══ Records provided ══

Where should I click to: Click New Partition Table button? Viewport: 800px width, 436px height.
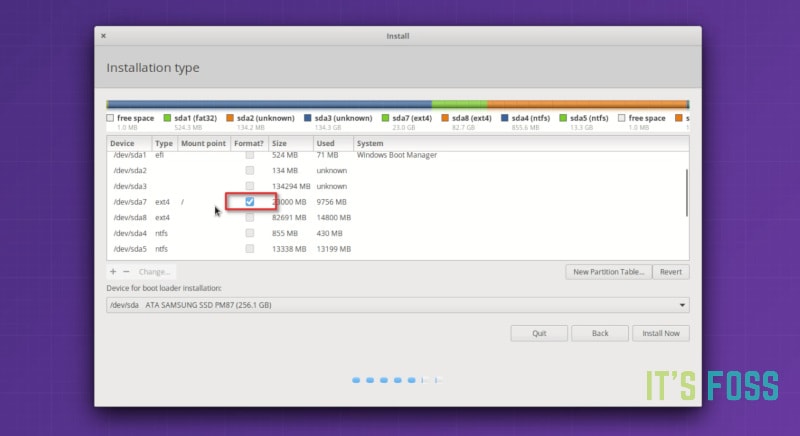tap(608, 271)
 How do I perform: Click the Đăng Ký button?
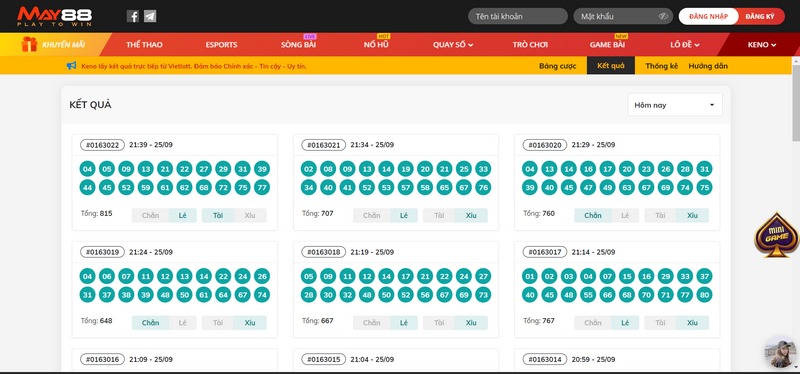click(760, 16)
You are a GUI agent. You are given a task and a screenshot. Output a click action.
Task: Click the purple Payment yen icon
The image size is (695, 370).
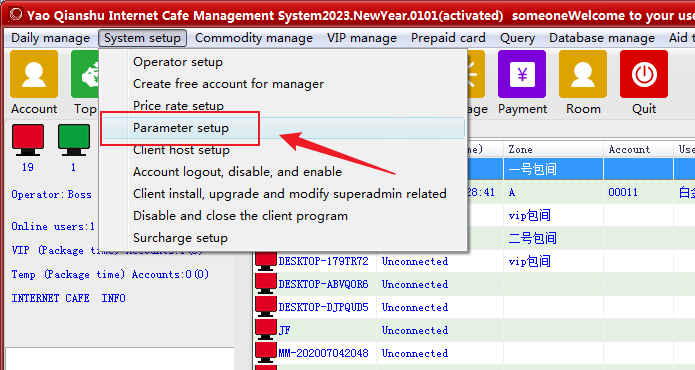click(522, 74)
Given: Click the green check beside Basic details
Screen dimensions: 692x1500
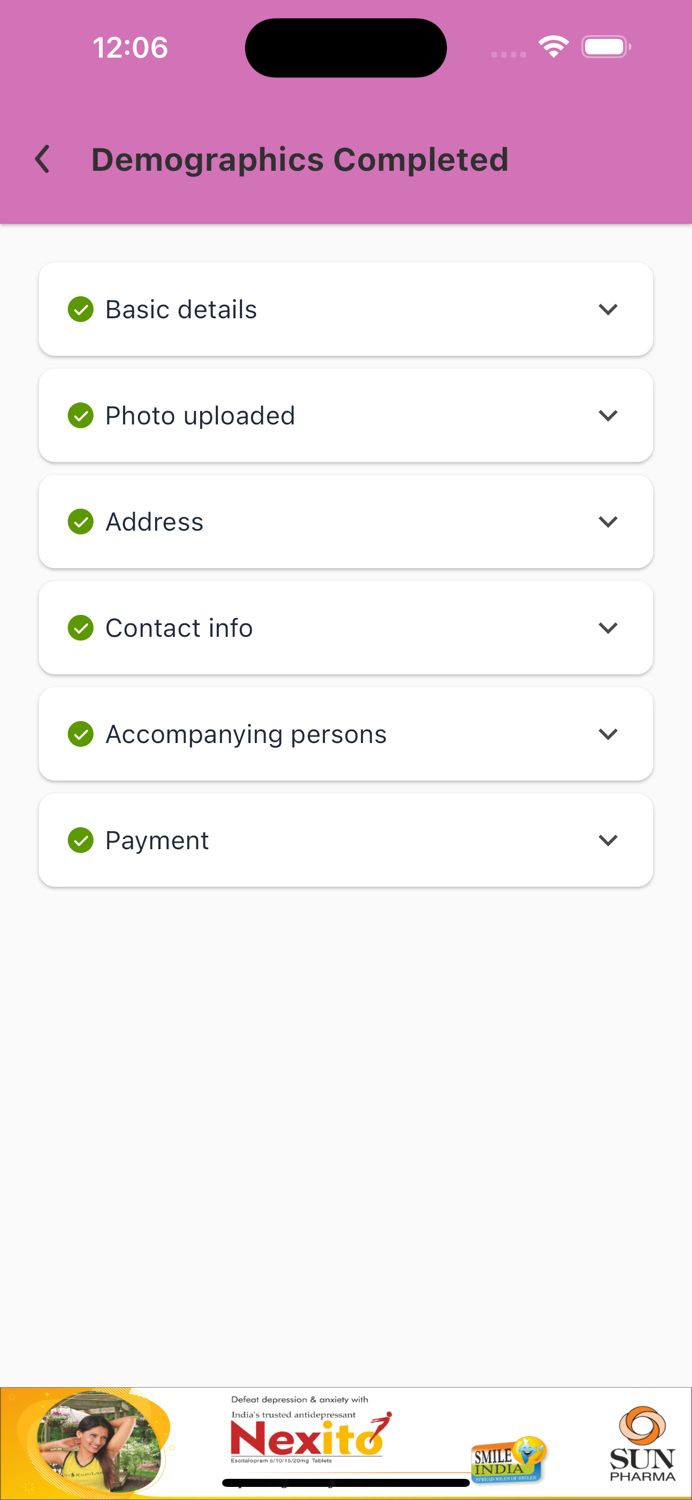Looking at the screenshot, I should point(80,310).
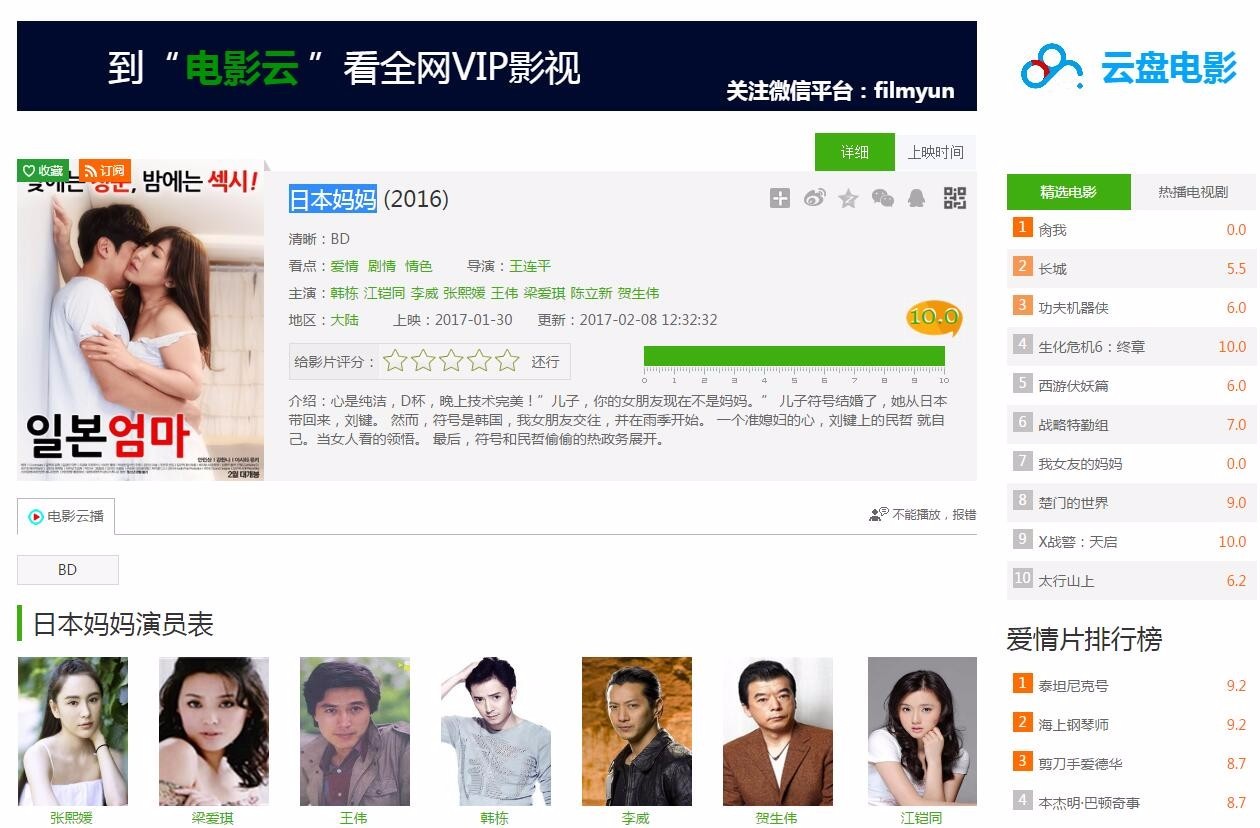Switch to the 上映时间 tab
1260x828 pixels.
click(x=935, y=152)
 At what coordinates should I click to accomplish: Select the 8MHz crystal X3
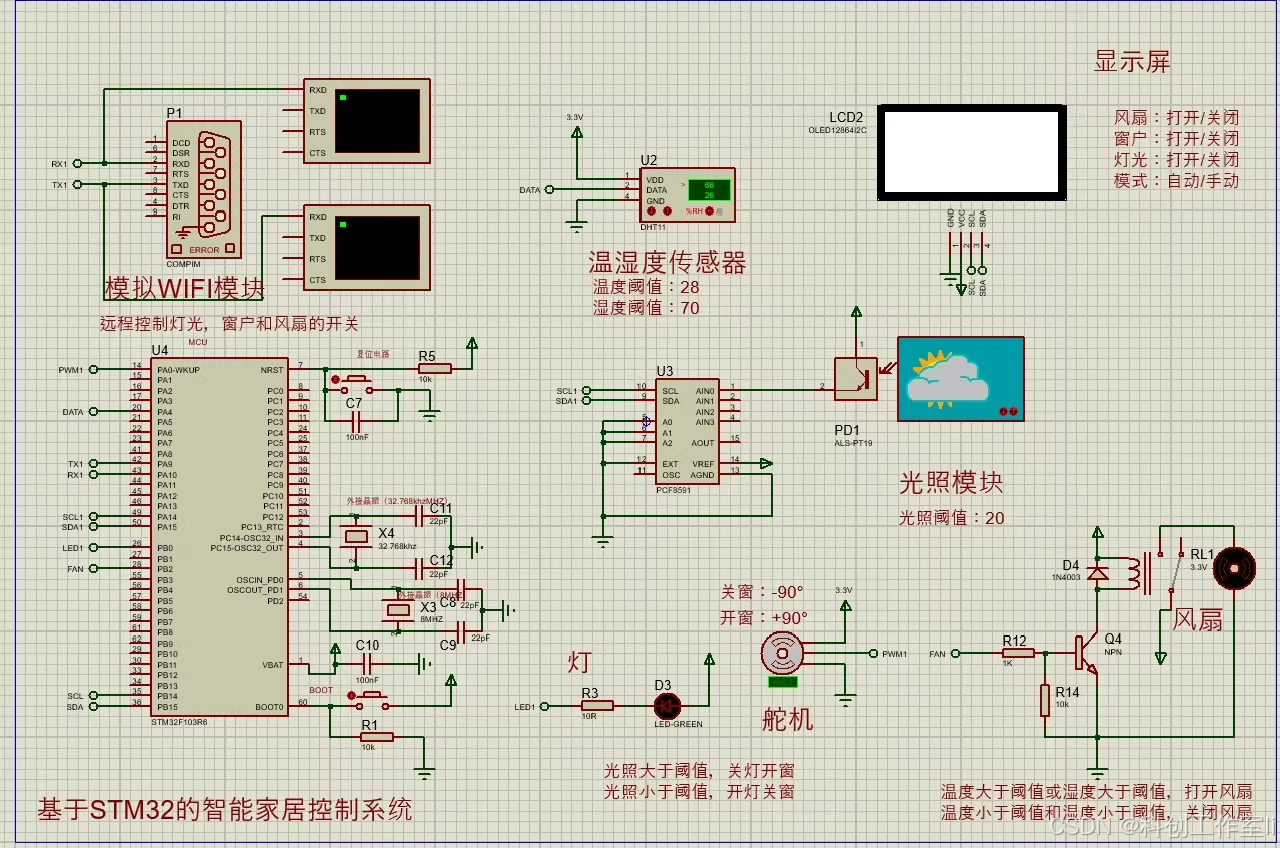[x=399, y=610]
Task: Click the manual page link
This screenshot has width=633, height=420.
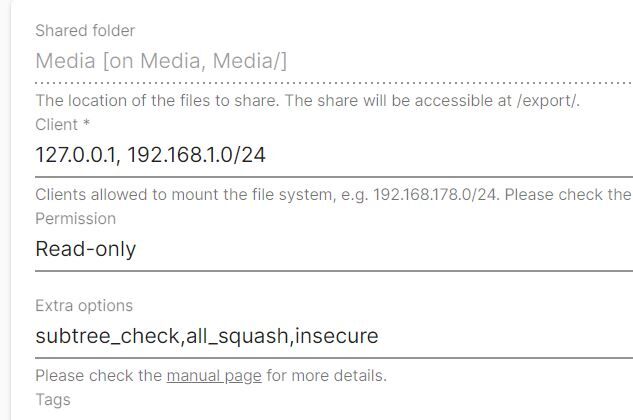Action: click(214, 376)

═══

### Exercise goal
All lines between the one that contains "Task: Click the purple Payment yen icon" and the end of the records above, both included, are to be returned exactly as they stand, except for pictures, which are omitted.

### Written answer
Task: Click the purple Payment yen icon
The image size is (695, 370).
click(522, 74)
Given: Click the green check beside Basic details
Screen dimensions: 692x1500
Looking at the screenshot, I should point(80,310).
Switch to the 上映时间 tab
1260x828 pixels.
click(x=935, y=152)
 At what coordinates should I click to accomplish: Select the 8MHz crystal X3
[x=399, y=610]
Task: Click the manual page link
This screenshot has width=633, height=420.
Action: click(214, 376)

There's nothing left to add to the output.